La légende est encore confuse sur la désertion d’Hélène de son foyer, les poètes et mythographes s’entredéchirant pour décider de la culpabilité ou non de la belle poire : Aphrodite y met-elle son grain de sel pour aider Pâris à convaincre Hélène de le suivre ? La belle le décide-t-elle de son plein gré ? Ou bien Pâris l’enlève-t-il purement et simplement ? Toujours est-il qu’il la prend pour épouse à Troie, et lui fait quatre enfants, trois fils, et une fille également nommée Hélène.

Notons qu’une partie de la légende affirme… qu’Hélène n’est jamais arrivée à Troie. Lors de son voyage avec Pâris pour s’y rendre, le roi Protée d’Egypte, choqué par les agissements de Pâris, aurait gardé auprès de lui Hélène. Grâce à ses dons magiques, le roi aurait conçu un fantôme, une ombre, qui aurait par la suite suivi Pâris.


Je vous prie de croire que Ménélas se fâche tout rouge : il appelle à l'aide son frère Agamemnon, bat le rappel des dizaines de prétendants qui ont prêté serment sur la peau de cheval, et engage la plus grosse et la plus meurtrière des guerres antiques, Sparte contre Troie, le retour de la vengeance. Elle va durer 10 ans.


L’attitude d’Hélène pendant le conflit est des plus ambiguës. Ainsi, elle aurait imité les voix des épouses des princes Grecs cachés dans le cheval de Troie, pour les faire sortir malgré eux, et favoriser les Troyens. Mais, le jour de la chute de Troie, c’est elle qui montera sur les remparts de la ville pour agiter un flambeau afin de prévenir les Grecs qu’ils pouvaient investir la ville.

Hélène à la porte de Scée, Gustave Moreau

Ceux qui la défendent affirment qu’en réalité, Hélène n’était qu’un prétexte pour les hommes, et un jouet pour les dieux, Héra et Athéna, derrière les Grecs de Ménélas, continuant de batailler contre Aphrodite, derrière les Troyens, pour lui faire payer ses comportements éhontés.

Après bien des bataillements dont je vais vous faire grâce, Pâris est blessé d’une flèche par Philoctète. Il parvient toutefois à fuir le champ de bataille, et retourne chez sa première épouse, la priant de le soigner. Celle-ci refuse, il meurt.

Pour autant, Hélène ne revient pas au bras de Ménélas, elle épouse en quatrième noce (mais on lui compte un cinquième mari : Achille, héros grec, qui brûlait de la « connaître » et en eut paraît-il l’occasion avant la guerre, lorsqu'il fut envoyé à Troie pour demander - en vain - la restitution d'Hélène à son légitime propriétaire) Déiphobe, un autre prince Troyen.
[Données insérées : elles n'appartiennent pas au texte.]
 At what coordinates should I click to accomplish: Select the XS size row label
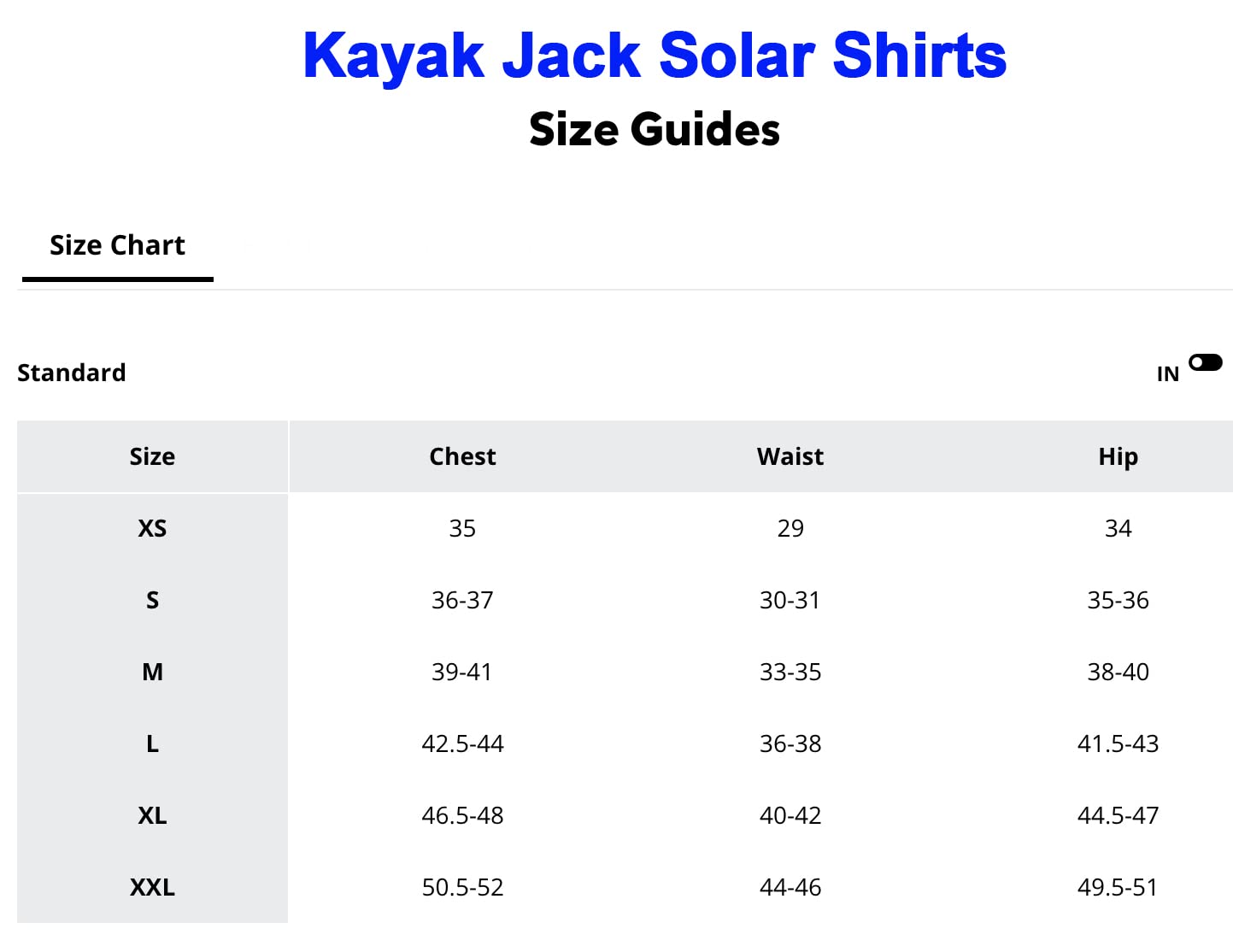click(152, 528)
Hélène de Troie, Dante Gabriel Rossetti
Toutefois, Troie finit par tomber, la ville est réduite en cendres, Ménélas assassine Déiphobe et compte en faire autant avec sa catin de femme quand il lui met la main dessus.

Mais non. Elle est trop belle Hélène, et Ménélas retombe amoureux d’elle. Il la ramène à Sparte, le voyage durant… 8 ans, parce que Ménélas n’avait pas convenablement sacrifié aux dieux après la victoire, ce qui lui cause tout un tas de soucis.
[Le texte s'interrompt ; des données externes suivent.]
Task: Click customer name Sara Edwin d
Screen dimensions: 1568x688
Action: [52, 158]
Le couple, arrivé à bon port, vit enfin heureux, à Sparte.

A la mort de Ménélas, Hélène est toutefois chassée de la ville par ses beaux-fils. Elle se réfugie à Rhodes : bien mal lui en prit, puisque la reine Polyxo lui reproche la mort de son mari devant les portes de Troie, la fait étouffer dans son bain et suspend son corps à un arbre.

La tradition la plus courante veut qu’Hélène, après sa mort, ne fut pas précipitée aux Enfers, en vertu de sa naissance divine. Elle coulerait une joyeuse éternité sur l’île Blanche… au bras de son dernier amant, Achille… le seul prince grec qui n’avait pas demandé sa main, lors du serment de Tyndare.